Try it => When the line containing "How do I perform: Select the Details tab?" is found in the data below, give it again along with every later line, exactly; drop the pictures.

Dataset excerpts =>

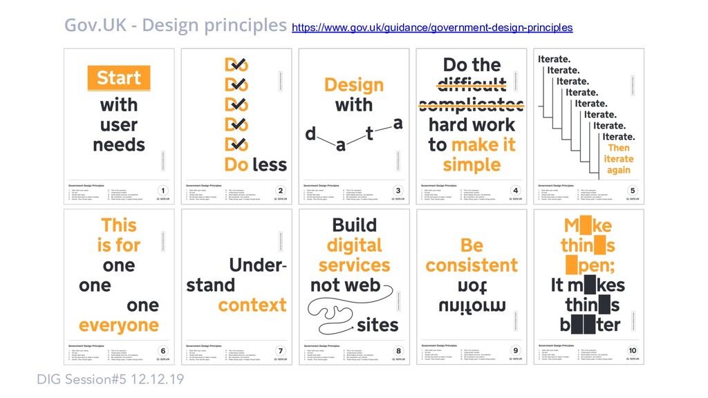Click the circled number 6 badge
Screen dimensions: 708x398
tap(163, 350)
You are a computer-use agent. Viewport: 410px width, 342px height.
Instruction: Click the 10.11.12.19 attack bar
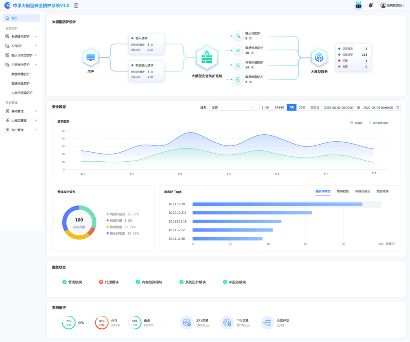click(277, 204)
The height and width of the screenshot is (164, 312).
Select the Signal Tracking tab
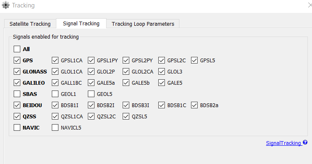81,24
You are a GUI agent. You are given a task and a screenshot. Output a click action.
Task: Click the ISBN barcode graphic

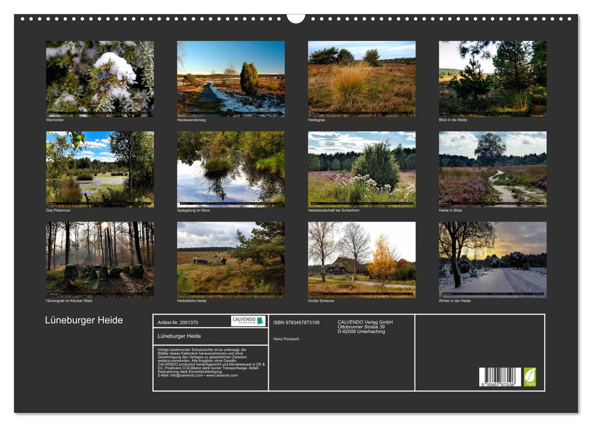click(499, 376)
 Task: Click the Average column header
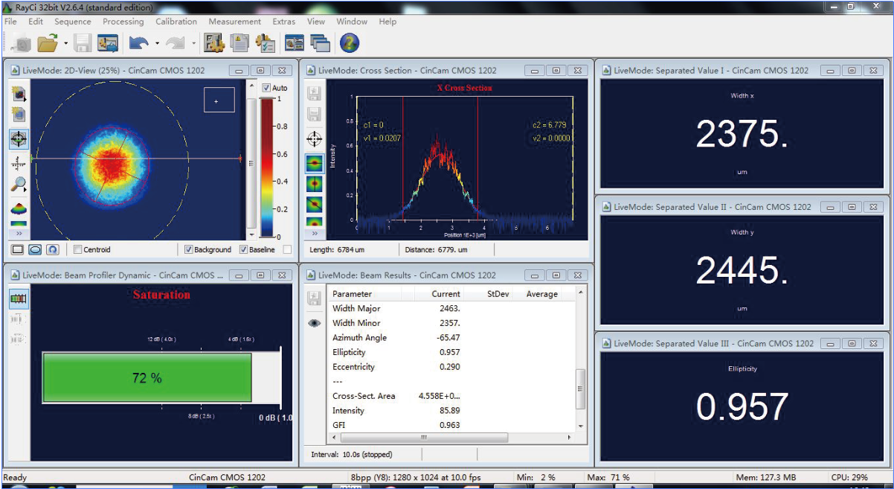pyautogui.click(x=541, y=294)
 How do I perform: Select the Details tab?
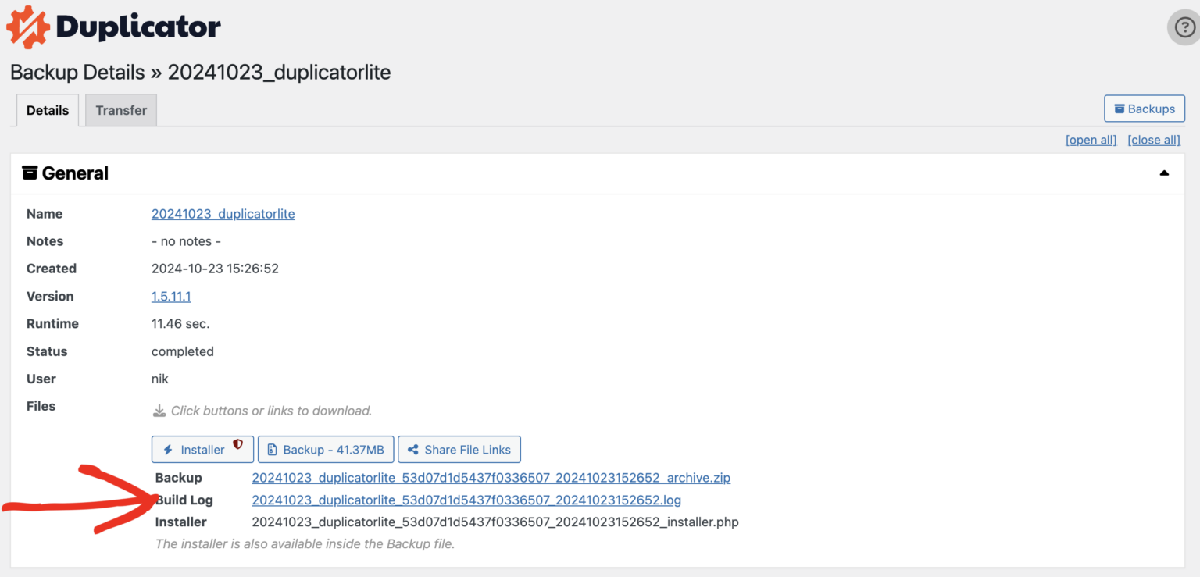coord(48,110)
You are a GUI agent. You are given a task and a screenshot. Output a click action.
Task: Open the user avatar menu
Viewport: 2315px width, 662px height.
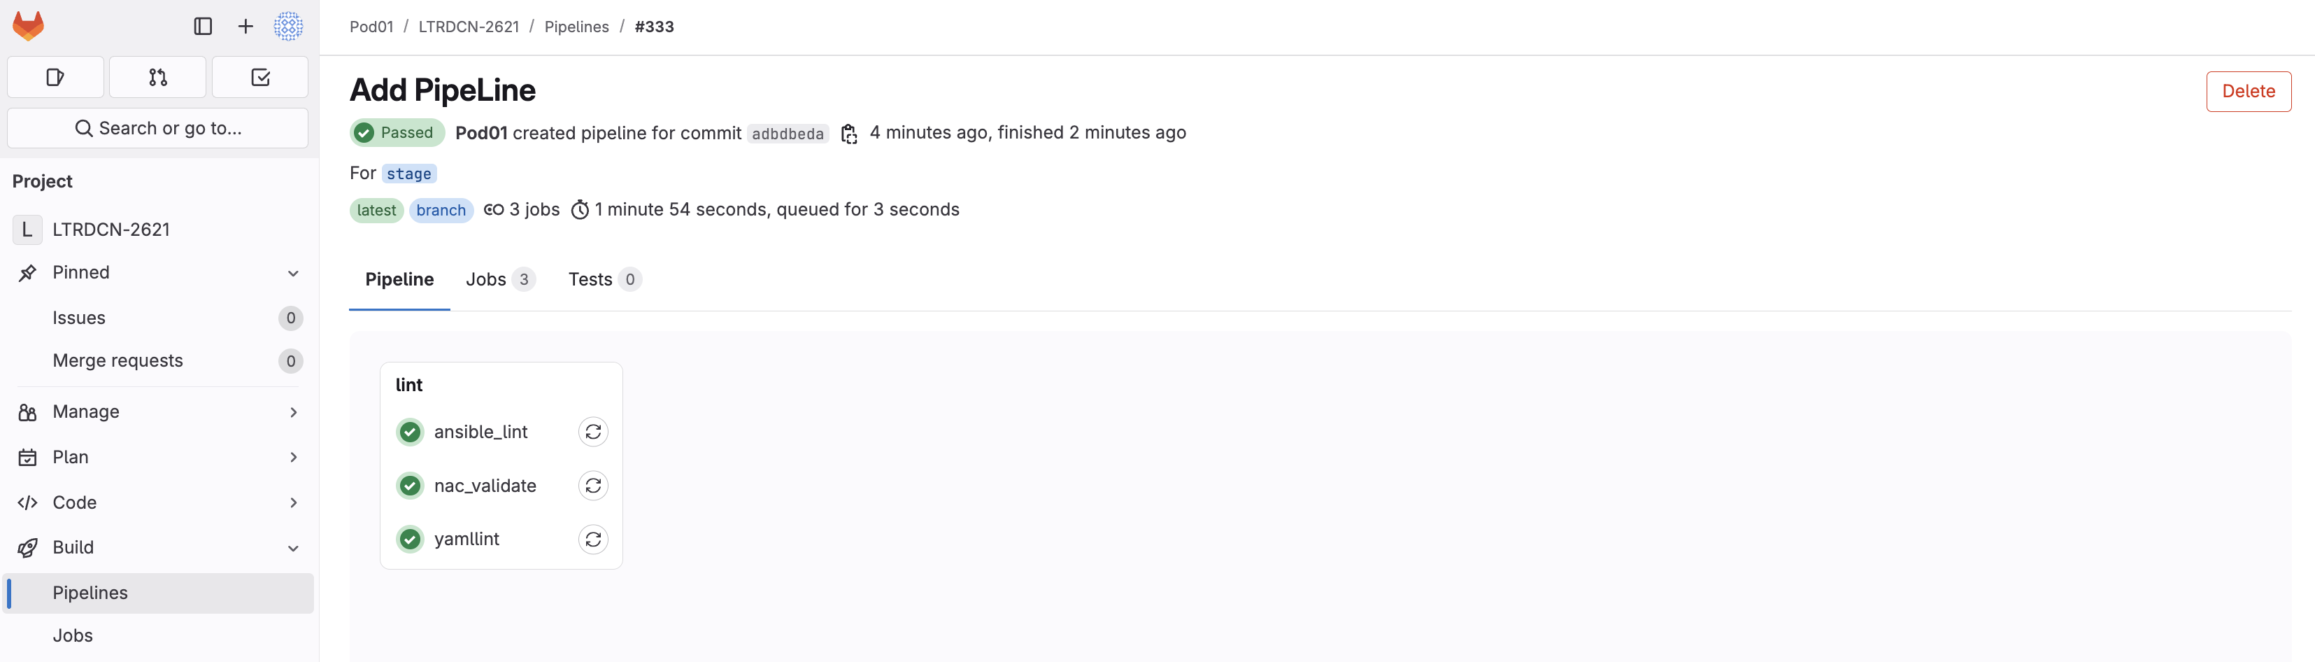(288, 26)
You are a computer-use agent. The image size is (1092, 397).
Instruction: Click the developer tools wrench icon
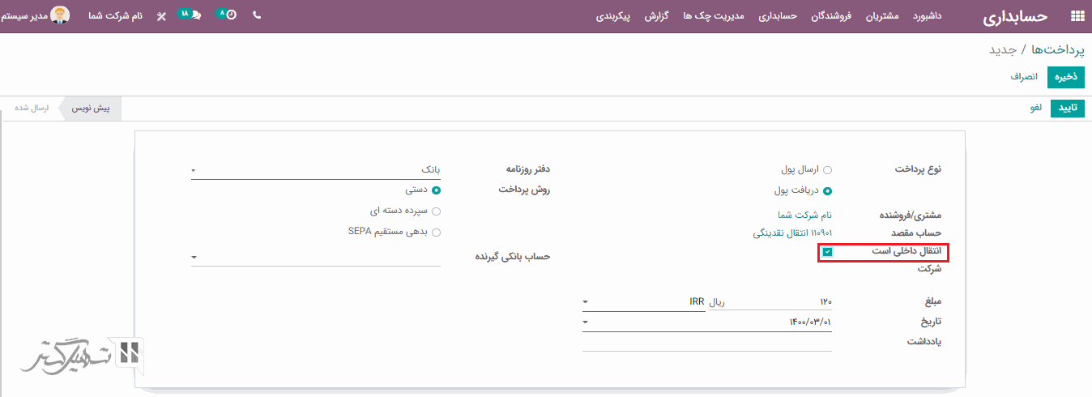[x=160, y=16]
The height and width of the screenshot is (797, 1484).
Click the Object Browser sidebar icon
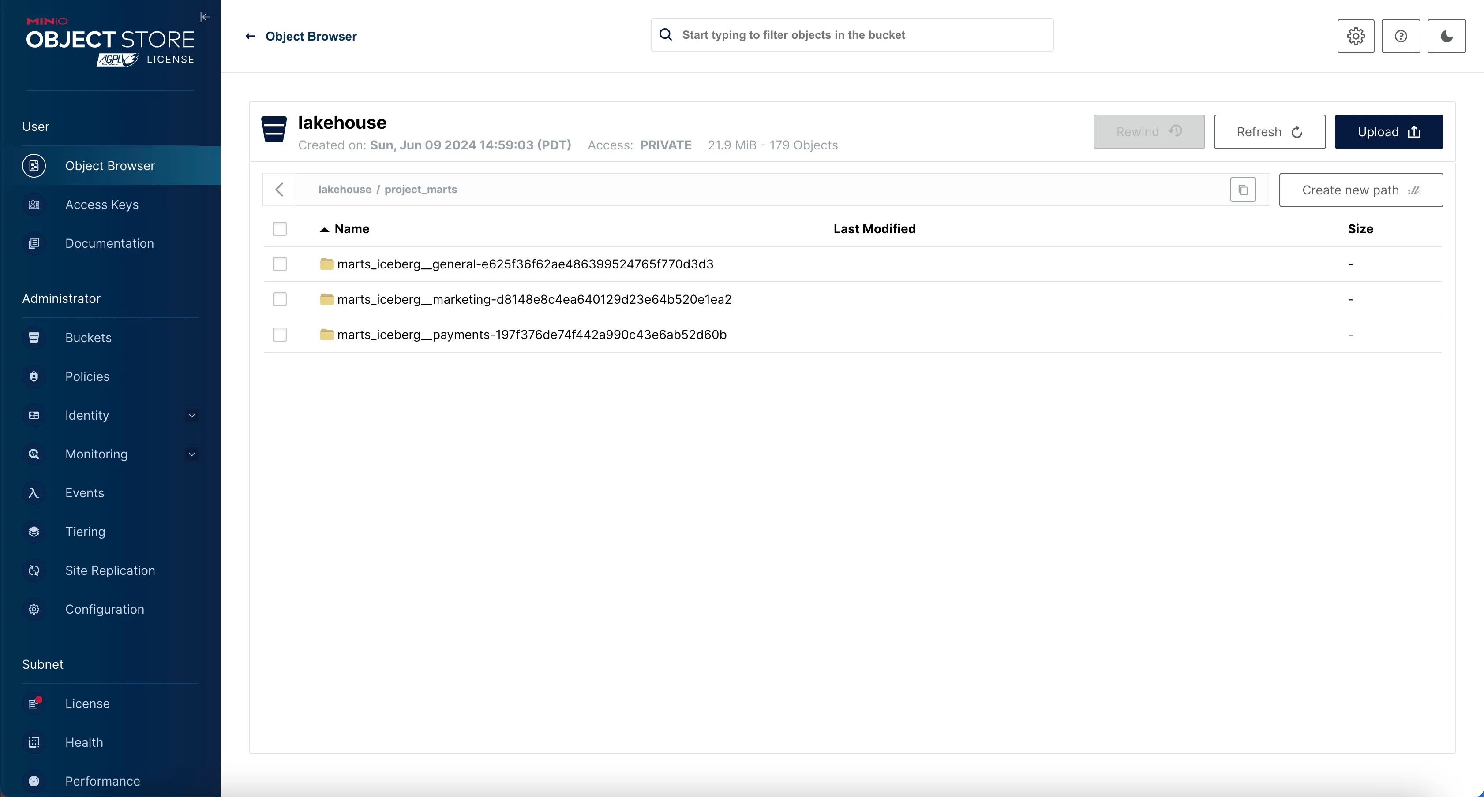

Task answer =>
 How do I perform: Select the Details tab?
coord(48,110)
You are a GUI agent. You are given a task and a screenshot. Output a click action.
Task: Open the user avatar menu
Viewport: 2315px width, 662px height.
(288, 26)
You are a computer-use agent. The image size is (1092, 397).
Instruction: Click the developer tools wrench icon
[x=160, y=16]
The height and width of the screenshot is (797, 1484).
Click the Object Browser sidebar icon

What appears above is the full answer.